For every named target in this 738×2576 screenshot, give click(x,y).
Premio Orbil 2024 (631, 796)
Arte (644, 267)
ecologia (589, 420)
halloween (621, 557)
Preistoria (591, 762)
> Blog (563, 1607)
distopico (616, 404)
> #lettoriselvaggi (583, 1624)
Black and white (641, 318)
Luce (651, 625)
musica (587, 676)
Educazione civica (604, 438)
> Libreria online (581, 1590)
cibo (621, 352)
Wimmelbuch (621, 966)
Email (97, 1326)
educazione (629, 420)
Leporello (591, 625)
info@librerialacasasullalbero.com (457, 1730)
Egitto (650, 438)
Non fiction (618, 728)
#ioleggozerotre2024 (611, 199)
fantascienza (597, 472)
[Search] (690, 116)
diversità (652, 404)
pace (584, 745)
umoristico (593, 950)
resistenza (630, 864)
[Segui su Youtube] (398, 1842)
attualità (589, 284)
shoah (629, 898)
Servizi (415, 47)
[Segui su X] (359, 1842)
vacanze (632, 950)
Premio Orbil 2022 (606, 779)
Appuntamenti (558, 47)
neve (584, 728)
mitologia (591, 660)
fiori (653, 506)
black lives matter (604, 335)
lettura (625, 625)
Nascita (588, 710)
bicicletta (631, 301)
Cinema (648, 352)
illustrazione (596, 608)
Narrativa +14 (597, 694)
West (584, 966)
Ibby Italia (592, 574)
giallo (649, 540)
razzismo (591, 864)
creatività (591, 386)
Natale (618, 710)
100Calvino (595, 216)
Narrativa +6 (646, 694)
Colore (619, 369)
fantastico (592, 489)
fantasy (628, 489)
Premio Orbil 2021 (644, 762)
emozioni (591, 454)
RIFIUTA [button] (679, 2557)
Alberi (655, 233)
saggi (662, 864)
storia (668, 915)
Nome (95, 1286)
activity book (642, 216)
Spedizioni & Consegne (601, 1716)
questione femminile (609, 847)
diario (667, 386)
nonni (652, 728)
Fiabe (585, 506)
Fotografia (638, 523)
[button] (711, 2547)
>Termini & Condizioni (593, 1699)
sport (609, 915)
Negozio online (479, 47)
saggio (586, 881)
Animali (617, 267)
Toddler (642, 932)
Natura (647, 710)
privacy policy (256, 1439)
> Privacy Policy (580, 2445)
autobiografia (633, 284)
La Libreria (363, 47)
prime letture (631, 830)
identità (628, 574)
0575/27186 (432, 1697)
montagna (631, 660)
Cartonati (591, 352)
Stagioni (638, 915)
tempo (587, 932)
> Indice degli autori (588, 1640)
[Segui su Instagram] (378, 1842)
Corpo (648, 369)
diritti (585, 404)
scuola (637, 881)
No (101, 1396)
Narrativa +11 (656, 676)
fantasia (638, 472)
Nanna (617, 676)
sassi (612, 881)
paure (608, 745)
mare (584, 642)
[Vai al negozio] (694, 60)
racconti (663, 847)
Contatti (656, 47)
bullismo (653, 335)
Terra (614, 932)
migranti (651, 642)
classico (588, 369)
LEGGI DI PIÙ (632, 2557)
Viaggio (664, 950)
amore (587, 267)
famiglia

-.-.-

#### What to produce
Having read the entries, output all of them verbatim.

#### Problem solution
For every named target in this 738×2576 screenshot, give click(x,y).
Premio Orbil 2024 (631, 796)
Arte (644, 267)
ecologia (589, 420)
halloween (621, 557)
Preistoria (591, 762)
> Blog (563, 1607)
distopico (616, 404)
> #lettoriselvaggi (583, 1624)
Black and white (641, 318)
Luce (651, 625)
musica (587, 676)
Educazione civica (604, 438)
> Libreria online (581, 1590)
cibo (621, 352)
Wimmelbuch (621, 966)
Email (97, 1326)
educazione (629, 420)
Leporello (591, 625)
info@librerialacasasullalbero.com (457, 1730)
Egitto (650, 438)
Non fiction (618, 728)
#ioleggozerotre2024 (611, 199)
fantascienza (597, 472)
[Search] (690, 116)
diversità (652, 404)
pace (584, 745)
umoristico (593, 950)
resistenza (630, 864)
[Segui su Youtube] (398, 1842)
attualità (589, 284)
shoah (629, 898)
Servizi (415, 47)
[Segui su X] (359, 1842)
vacanze (632, 950)
Premio Orbil 2022 (606, 779)
Appuntamenti (558, 47)
neve (584, 728)
mitologia (591, 660)
fiori (653, 506)
black lives matter (604, 335)
lettura (625, 625)
Nascita (588, 710)
bicicletta (631, 301)
Cinema (648, 352)
illustrazione (596, 608)
Narrativa +14 (597, 694)
West (584, 966)
Ibby Italia (592, 574)
giallo (649, 540)
razzismo (591, 864)
creatività (591, 386)
Natale (618, 710)
100Calvino (595, 216)
Narrativa +6 (646, 694)
Colore (619, 369)
fantastico (592, 489)
fantasy (628, 489)
Premio Orbil 2021 (644, 762)
emozioni (591, 454)
RIFIUTA [button] (679, 2557)
Alberi (655, 233)
saggi (662, 864)
storia (668, 915)
Nome (95, 1286)
activity book (642, 216)
Spedizioni & Consegne (601, 1716)
questione femminile (609, 847)
diario (667, 386)
nonni (652, 728)
Fiabe (585, 506)
Fotografia (638, 523)
[button] (711, 2547)
>Termini & Condizioni (593, 1699)
sport (609, 915)
Negozio online (479, 47)
saggio (586, 881)
Animali (617, 267)
Toddler (642, 932)
Natura (647, 710)
privacy policy (256, 1439)
> Privacy Policy (580, 2445)
autobiografia (633, 284)
La Libreria (363, 47)
prime letture (631, 830)
identità (628, 574)
0575/27186 (432, 1697)
montagna (631, 660)
Cartonati (591, 352)
Stagioni (638, 915)
tempo (587, 932)
> Indice degli autori (588, 1640)
[Segui su Instagram] (378, 1842)
Corpo (648, 369)
diritti (585, 404)
scuola (637, 881)
No (101, 1396)
Narrativa +11 (656, 676)
fantasia (638, 472)
Nanna (617, 676)
sassi (612, 881)
paure (608, 745)
mare (584, 642)
[Vai al negozio] (694, 60)
racconti (663, 847)
Contatti (656, 47)
bullismo (653, 335)
Terra (614, 932)
migranti (651, 642)
classico (588, 369)
LEGGI DI PIÙ (632, 2557)
Viaggio (664, 950)
amore (587, 267)
famiglia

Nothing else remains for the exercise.